* _THE PROBLEM_:
Below is a set of entries. Print the line that contains "ceucommittee@csct.ca (232, 1184)" and every later line word for word, through the final one.

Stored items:
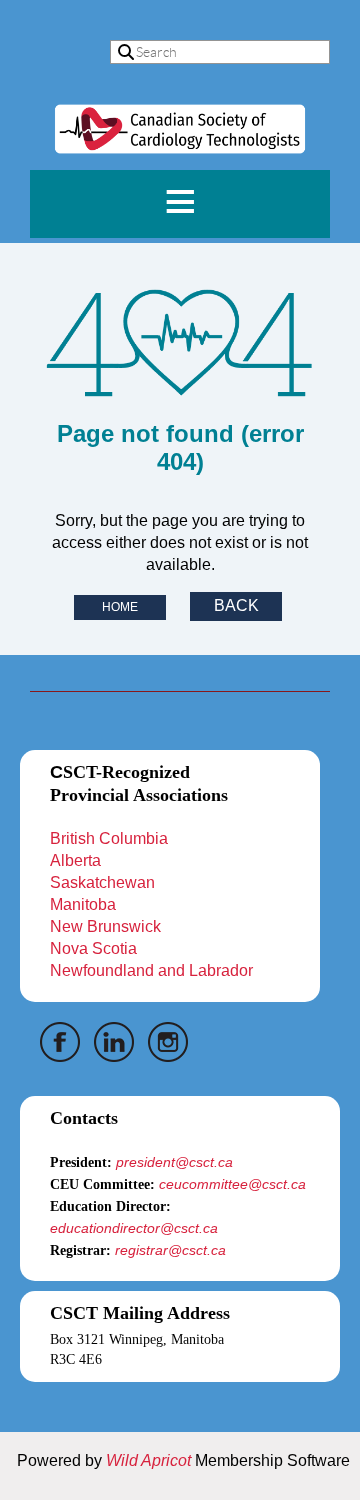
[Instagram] (168, 1042)
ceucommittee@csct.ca (232, 1184)
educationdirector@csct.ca (134, 1228)
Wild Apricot (148, 1460)
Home (120, 607)
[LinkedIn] (114, 1042)
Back (236, 605)
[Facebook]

* _SOLUTION BELOW_:
ceucommittee@csct.ca (232, 1184)
educationdirector@csct.ca (134, 1228)
Wild Apricot (148, 1460)
Home (120, 607)
[LinkedIn] (114, 1042)
Back (236, 605)
[Facebook]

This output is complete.